Если в поведенческой/утилитарной версии предполагается, что политическое равновесие устанавливается спонтанно (примерно также, как в теории общего равновесия в неоклассической экономической науке), институциональная теория воспринимает равновесие на политическом рынке как артефакт человеческой воли. Институты могут генерировать равновесие — или проблемы равновесия — на политических рынках, и будут в любом случае влиять на политические результаты; c) это, наконец, ведет к заключению, что простой агрегат индивидуальных или коллективных интересов не может определять общее благо.
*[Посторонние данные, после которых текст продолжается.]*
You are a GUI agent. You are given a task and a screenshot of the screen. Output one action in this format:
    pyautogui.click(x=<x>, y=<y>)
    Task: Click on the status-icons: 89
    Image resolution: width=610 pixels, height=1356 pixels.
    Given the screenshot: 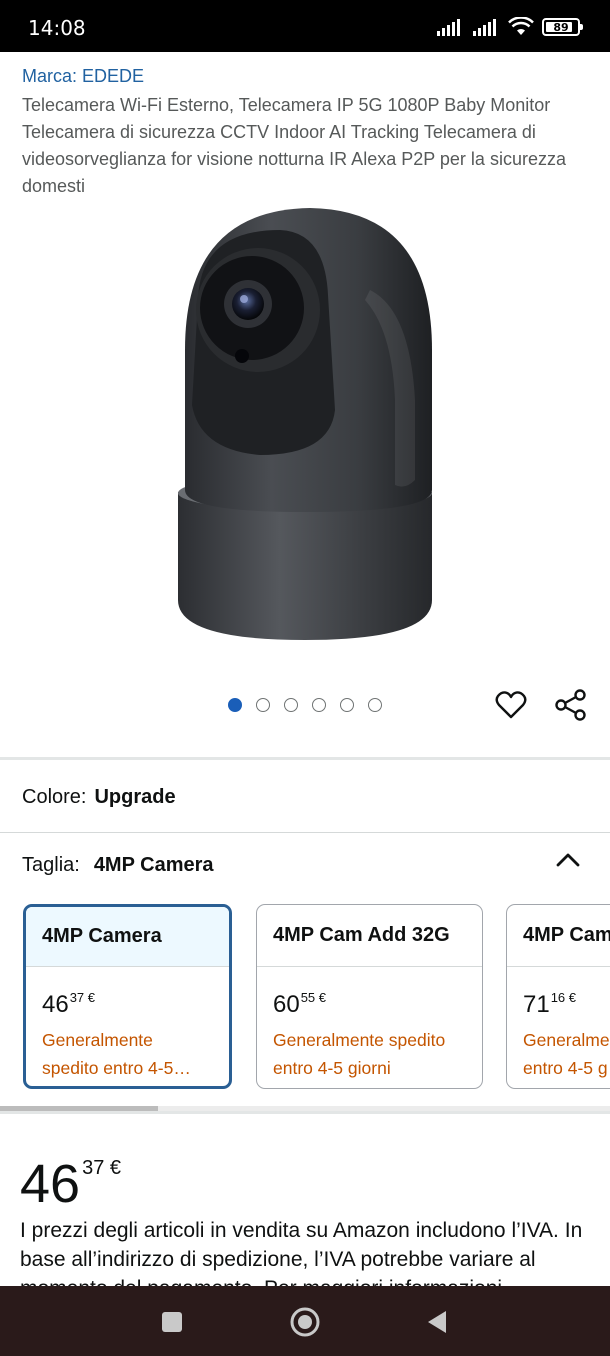 What is the action you would take?
    pyautogui.click(x=510, y=27)
    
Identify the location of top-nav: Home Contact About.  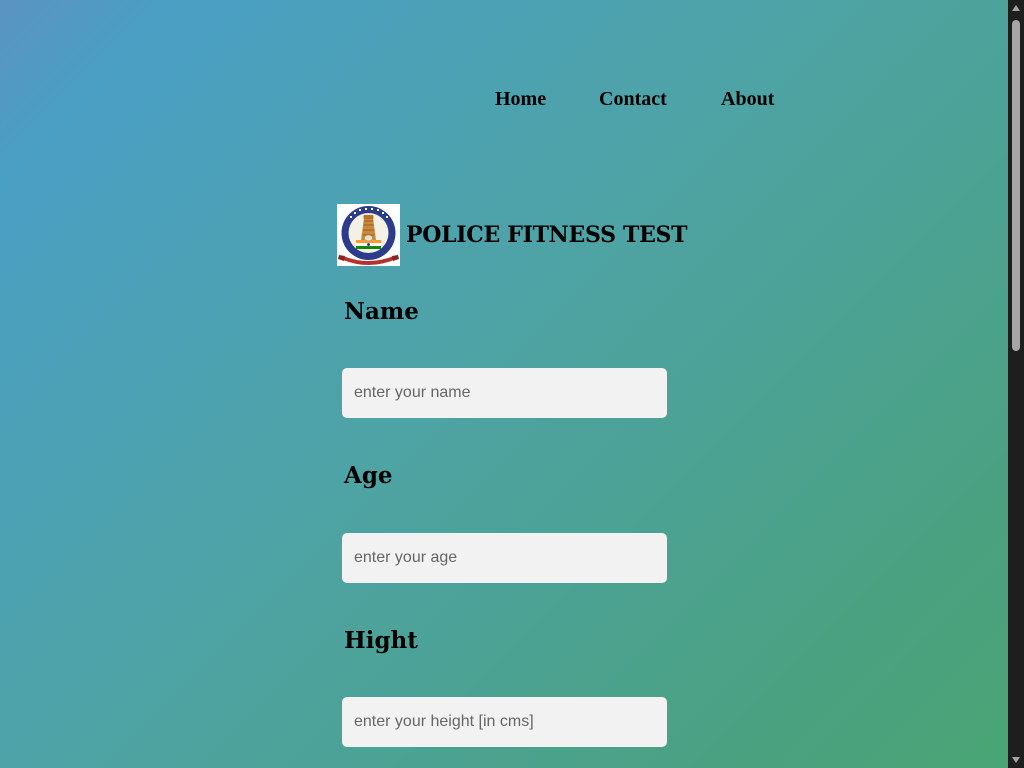
(504, 101).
Конструирование политических институтов будет неизбежно иметь нормативное смещение, благоприятствующее достижению определенных результатов. Следовательно, как должны конструироваться институты и каким результатам содействовать — все это является актами человеческой воли. Нормативные стандарты, таким образом, не экзогенны, но эндогенны политическому процессу. Общее благо таково, каким мы его хотим иметь, конструируя институты.
По словам Дж. Марча и Й. Олсена, «человеческие действия, социальный контекст и институты достаточно сложным образом взаимодействуют друг с другом, и этот комплекс взаимодействий оказывает воздействие на политическую жизнь»13. Проблема, таким образом, не в том, что важнее (экзогенные или эндогенные факторы), а каковы механизмы взаимодействия различных факторов.